[picture of Bertrand Russell's shoes and socks] Click here to go to Eric Schechter's main web page

 

a home page for the
AXIOM  OF  CHOICE
-- an introduction and links collection by
Eric Schechter, Vanderbilt University


The Axiom of Choice (AC) was formulated about a century ago, and it was controversial for a few of decades after that; it might be considered the last great controversy of mathematics. It is now a basic assumption used in many parts of mathematics. In fact, assuming AC is equivalent to assuming any of these principles (and many others):

AC has many forms; here is one of the simplest:

Axiom of Choice. Let C be a collection of nonempty sets. Then we can choose a member from each set in that collection. In other words, there exists a function f defined on C with the property that, for each set S in the collection, f(S) is a member of S.

The function f is then called a choice function.

To understand this axiom better, let's consider a few examples.

The controversy was over how to interpret the words "choose" and "exists" in the axiom: In effect, when we accept the Axiom of Choice, this means we are agreeing to the convention that we shall permit ourselves to use a hypothetical choice function f in proofs, as though it "exists" in some sense, even in cases where we cannot give an explicit example of it or an explicit algorithm for it. (For an introduction to constructivism, you might take a look at my paper on that subject. The term has rather different, slightly related meanings in advanced mathematics and in mathematics education; I am referring to the former meaning here.)

To assert that a mathematical object "exists," even when you cannot give an example of it, is a little bit like this: Suppose that one day you go to a football game by yourself. There are thousands of other people in the stadium, but you don't know the names of any of them. (And let's suppose you're shy, so you're not about to ask anyone their name.) Then you know those people have names, but you cannot give any of those names. (Admittedly, this is only a metaphor, and not a perfect one; don't make too much of it.)

The "existence" of f -- or of any mathematical object, even the number "3" -- is purely formal. It does not have the same kind of solidity as your table and your chair; it merely exists in the mental universe of mathematics. Many different mathematical universes are possible. When we accept or reject the Axiom of Choice, we are specifying something about which mental universe we're choosing to work in. Both possibilities are feasible -- i.e., neither accepting nor rejecting AC yields a contradiction; that fact follows from models devised by Gödel and Cohen. However, most "ordinary" mathematicians -- i.e., most mathematicians who are not logicians or set theorists -- accept the Axiom of Choice chiefly because their work is simpler with the Axiom of Choice than without it.
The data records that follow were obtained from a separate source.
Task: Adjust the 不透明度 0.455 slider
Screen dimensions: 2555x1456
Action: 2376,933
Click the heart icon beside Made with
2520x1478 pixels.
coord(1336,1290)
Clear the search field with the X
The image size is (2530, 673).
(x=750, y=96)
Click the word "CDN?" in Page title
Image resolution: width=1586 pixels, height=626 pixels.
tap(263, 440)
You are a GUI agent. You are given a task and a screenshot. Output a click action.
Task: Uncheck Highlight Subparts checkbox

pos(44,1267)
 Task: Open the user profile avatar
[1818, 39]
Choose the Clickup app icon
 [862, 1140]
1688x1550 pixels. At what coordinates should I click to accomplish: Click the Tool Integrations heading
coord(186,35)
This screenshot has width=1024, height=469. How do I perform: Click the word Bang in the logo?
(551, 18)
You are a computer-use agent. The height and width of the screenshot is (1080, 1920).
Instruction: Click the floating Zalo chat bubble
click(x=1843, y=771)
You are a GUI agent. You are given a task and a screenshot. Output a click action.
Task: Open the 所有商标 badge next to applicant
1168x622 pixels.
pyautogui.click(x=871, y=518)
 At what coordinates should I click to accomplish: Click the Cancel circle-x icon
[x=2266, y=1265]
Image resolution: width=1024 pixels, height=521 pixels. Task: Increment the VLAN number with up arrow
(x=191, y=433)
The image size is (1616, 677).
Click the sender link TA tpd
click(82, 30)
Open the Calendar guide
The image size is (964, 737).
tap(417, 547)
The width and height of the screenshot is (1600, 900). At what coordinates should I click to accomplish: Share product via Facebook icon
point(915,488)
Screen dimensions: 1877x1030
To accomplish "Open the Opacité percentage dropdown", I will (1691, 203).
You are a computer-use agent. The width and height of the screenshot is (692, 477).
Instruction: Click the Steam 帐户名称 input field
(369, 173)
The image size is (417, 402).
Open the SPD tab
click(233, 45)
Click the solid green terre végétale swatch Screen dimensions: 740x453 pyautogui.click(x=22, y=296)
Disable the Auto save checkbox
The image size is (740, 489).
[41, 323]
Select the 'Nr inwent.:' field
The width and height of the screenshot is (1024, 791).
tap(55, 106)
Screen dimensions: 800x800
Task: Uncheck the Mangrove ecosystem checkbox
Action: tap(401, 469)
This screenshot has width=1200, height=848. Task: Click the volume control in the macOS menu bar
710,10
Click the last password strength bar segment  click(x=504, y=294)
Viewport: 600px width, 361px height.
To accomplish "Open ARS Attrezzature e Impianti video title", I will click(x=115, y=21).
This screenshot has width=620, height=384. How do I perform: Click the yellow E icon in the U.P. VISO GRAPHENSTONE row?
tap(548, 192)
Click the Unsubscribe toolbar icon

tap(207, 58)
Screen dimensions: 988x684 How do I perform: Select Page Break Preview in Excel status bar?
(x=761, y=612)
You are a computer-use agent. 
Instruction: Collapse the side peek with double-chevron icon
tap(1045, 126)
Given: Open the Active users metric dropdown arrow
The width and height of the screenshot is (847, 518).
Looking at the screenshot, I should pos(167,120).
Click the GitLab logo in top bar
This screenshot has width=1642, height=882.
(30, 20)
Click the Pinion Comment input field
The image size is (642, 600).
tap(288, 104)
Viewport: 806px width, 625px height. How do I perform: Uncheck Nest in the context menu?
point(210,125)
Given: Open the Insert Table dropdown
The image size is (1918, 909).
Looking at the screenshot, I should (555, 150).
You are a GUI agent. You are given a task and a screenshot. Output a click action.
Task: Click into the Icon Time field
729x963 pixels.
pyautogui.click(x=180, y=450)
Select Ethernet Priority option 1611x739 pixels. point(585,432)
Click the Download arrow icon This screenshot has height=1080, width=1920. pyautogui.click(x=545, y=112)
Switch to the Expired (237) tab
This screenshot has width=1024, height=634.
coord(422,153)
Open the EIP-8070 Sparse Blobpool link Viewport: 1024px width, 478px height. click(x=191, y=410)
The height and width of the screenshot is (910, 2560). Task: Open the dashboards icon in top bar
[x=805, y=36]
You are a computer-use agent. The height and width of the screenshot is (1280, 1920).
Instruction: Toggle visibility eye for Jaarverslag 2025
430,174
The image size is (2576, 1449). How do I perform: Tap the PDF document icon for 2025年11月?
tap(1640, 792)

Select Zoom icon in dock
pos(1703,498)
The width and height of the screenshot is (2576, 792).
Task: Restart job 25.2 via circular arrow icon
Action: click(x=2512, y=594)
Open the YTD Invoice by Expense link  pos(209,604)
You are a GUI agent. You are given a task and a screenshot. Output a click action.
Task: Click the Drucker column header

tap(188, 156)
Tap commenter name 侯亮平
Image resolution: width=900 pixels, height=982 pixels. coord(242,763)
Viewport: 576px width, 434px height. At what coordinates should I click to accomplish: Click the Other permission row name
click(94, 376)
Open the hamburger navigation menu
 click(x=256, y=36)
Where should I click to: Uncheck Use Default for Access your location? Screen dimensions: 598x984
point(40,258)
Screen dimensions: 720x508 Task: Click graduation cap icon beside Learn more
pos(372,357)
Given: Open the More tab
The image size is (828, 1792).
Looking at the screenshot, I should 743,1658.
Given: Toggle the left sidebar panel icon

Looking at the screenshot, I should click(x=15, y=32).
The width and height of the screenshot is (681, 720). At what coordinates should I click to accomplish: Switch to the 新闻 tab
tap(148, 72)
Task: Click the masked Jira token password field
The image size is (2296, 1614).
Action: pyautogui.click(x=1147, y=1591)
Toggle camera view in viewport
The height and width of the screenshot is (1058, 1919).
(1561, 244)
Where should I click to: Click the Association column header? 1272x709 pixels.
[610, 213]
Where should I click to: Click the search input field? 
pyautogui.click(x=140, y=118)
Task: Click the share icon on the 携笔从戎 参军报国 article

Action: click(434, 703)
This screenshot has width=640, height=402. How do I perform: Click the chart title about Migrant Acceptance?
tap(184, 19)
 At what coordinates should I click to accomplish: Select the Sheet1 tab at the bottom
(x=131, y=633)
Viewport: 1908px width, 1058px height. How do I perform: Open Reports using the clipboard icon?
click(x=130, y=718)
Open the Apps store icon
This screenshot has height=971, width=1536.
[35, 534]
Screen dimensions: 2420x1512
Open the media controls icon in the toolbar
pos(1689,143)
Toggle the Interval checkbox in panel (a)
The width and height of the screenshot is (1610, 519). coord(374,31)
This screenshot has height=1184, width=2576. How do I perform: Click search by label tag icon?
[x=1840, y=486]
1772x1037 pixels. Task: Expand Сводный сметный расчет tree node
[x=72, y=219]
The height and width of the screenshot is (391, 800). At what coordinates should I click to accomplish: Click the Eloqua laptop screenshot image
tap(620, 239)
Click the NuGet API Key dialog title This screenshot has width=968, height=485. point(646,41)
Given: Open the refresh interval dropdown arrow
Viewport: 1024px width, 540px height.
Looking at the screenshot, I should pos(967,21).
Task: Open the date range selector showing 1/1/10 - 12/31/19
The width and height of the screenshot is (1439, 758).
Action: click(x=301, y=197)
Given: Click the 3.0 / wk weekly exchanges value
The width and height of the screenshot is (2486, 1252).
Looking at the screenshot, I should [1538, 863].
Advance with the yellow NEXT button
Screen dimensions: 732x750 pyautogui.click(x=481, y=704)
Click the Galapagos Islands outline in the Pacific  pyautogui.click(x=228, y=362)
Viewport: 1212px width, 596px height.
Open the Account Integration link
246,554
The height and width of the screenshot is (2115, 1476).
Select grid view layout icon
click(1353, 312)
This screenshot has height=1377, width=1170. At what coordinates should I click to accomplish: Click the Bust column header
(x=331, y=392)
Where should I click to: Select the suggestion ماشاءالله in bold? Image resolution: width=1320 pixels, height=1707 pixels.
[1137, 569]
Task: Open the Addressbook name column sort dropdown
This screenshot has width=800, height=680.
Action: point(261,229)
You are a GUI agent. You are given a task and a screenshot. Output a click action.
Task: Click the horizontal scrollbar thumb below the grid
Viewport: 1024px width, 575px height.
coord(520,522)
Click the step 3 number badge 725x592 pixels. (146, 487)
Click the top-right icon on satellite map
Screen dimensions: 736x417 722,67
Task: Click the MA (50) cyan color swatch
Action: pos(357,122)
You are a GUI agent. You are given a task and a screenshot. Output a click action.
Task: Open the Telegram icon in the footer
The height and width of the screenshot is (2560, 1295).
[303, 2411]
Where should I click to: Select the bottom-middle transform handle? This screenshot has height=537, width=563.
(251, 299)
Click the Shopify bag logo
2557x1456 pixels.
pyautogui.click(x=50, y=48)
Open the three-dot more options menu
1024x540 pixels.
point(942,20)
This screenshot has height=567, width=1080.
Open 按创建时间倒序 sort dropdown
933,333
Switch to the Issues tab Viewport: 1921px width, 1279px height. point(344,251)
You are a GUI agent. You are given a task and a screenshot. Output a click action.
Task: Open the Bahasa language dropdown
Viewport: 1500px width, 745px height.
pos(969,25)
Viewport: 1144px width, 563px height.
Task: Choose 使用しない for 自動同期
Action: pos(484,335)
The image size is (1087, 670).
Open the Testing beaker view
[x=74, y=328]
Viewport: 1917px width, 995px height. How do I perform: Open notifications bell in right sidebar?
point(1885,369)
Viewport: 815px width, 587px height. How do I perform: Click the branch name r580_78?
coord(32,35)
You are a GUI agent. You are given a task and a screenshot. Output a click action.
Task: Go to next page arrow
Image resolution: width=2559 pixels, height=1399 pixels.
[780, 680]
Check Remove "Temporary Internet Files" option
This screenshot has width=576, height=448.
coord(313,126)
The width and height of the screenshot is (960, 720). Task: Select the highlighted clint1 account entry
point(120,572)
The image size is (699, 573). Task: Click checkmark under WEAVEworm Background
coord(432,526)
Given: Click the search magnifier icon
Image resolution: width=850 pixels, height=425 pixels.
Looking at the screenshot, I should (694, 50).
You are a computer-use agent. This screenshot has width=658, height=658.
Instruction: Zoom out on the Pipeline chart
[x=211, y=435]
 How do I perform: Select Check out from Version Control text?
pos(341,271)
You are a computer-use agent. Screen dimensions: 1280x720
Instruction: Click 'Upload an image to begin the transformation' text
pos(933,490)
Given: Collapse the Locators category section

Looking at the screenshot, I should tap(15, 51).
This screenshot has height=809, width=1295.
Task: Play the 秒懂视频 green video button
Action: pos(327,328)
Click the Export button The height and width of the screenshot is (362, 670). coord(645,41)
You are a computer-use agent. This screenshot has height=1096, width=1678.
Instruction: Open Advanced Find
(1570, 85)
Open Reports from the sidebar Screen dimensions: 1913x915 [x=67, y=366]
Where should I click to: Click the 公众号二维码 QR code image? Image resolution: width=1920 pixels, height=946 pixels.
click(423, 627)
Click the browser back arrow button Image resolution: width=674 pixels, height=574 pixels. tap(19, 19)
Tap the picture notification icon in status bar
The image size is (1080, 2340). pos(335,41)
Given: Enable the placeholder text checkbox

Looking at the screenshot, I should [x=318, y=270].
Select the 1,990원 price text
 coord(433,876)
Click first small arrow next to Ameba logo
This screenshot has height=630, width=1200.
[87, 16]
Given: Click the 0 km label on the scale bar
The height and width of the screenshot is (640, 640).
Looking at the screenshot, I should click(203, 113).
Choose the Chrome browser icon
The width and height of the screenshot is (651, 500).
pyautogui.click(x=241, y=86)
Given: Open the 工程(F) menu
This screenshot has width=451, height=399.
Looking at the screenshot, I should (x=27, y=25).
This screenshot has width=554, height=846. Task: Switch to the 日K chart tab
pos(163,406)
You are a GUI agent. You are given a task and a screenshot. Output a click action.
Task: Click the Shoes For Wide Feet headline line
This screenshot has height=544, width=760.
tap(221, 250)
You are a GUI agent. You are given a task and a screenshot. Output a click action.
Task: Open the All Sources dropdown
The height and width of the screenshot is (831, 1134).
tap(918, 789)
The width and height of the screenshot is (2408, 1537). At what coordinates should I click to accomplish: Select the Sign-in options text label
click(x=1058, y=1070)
Bertrand Russell was more famous for his work in philosophy and political activism, but he was also an accomplished mathematician. His book Introduction to Mathematical Philosophy includes some discussion of AC. Here is my paraphrasing of part of what he said:

To choose one sock from each of infinitely many pairs of socks requires the Axiom of Choice, but for shoes the Axiom is not needed.
The idea is that the two socks in a pair are identical in appearance, and so we must make an arbitrary choice if we wish to choose one of them. For shoes, we can use an explicit algorithm -- e.g., "always choose the left shoe." Why does Russell's statement mention infinitely many pairs? Well, if we only have finitely many pairs of socks, then AC is not needed -- we can choose one member of each pair using the definition of "nonempty," and we can repeat an operation finitely many times using the rules of formal logic (not discussed here).

Jerry Bona once said,

The Axiom of Choice is obviously true; the Well Ordering Principle is obviously false; and who can tell about Zorn's Lemma?
This is a joke. In the setting of ordinary set theory, all three of those principles are mathematically equivalent -- i.e., if we assume any one of those principles, we can use it to prove the other two. However, human intuition does not always follow what is mathematically correct. The Axiom of Choice agrees with the intuition of most mathematicians; the Well Ordering Principle is contrary to the intuition of most mathematicians; and Zorn's Lemma is so complicated that most mathematicians are not able to form any intuitive opinion about it.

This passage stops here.